EXERCISE AIM: Copy out each line of the records below containing the string "icon".
───── MATERIAL FOR THIS TASK ─────
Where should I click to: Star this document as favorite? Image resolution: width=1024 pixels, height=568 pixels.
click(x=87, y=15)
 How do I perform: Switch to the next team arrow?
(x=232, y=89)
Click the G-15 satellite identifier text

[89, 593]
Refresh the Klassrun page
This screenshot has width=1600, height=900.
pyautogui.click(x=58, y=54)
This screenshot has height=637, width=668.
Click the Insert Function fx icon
─────
───── MATERIAL FOR THIS TASK ─────
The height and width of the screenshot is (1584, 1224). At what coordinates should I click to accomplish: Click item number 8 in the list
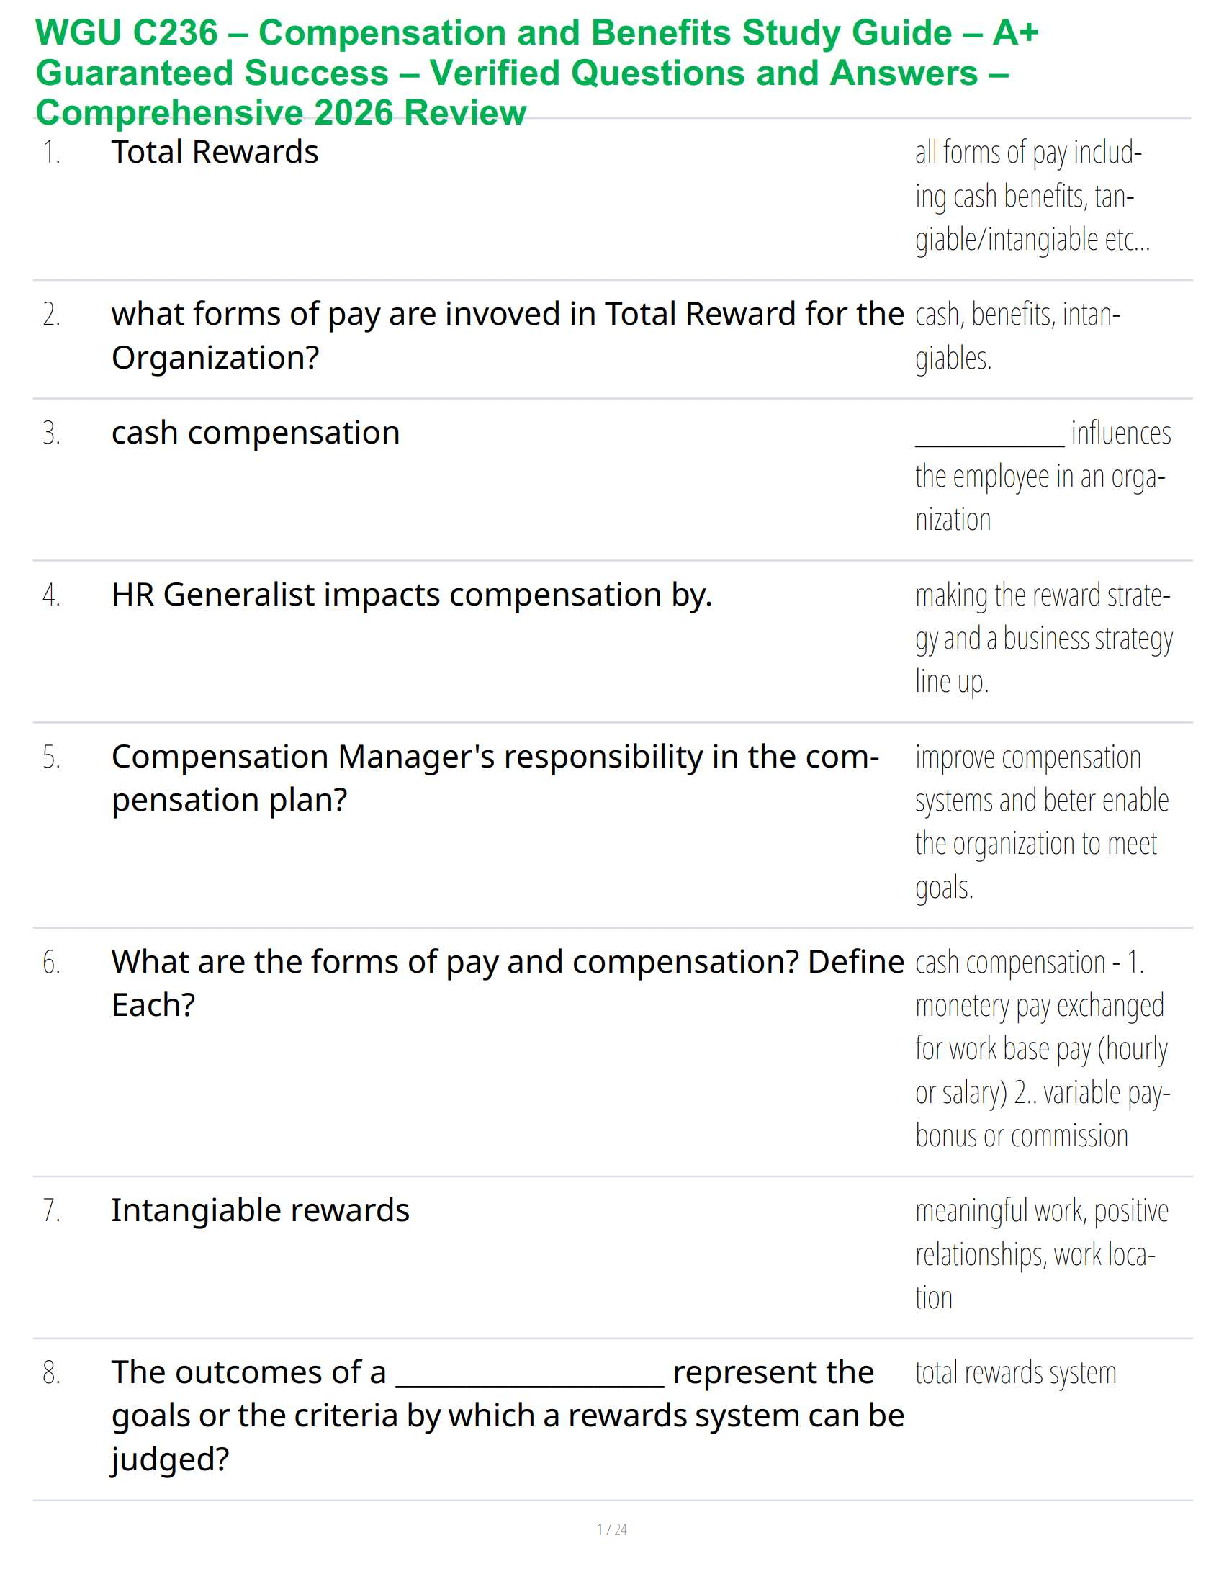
─────
───── MATERIAL FOR THIS TASK ─────
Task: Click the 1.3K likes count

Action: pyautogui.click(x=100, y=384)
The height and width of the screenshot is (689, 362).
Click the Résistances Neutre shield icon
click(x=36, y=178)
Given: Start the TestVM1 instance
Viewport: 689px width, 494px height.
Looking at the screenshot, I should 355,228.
─────
FINISHED EXERCISE:
Click the Insert Function fx icon
Click the Résistances Neutre shield icon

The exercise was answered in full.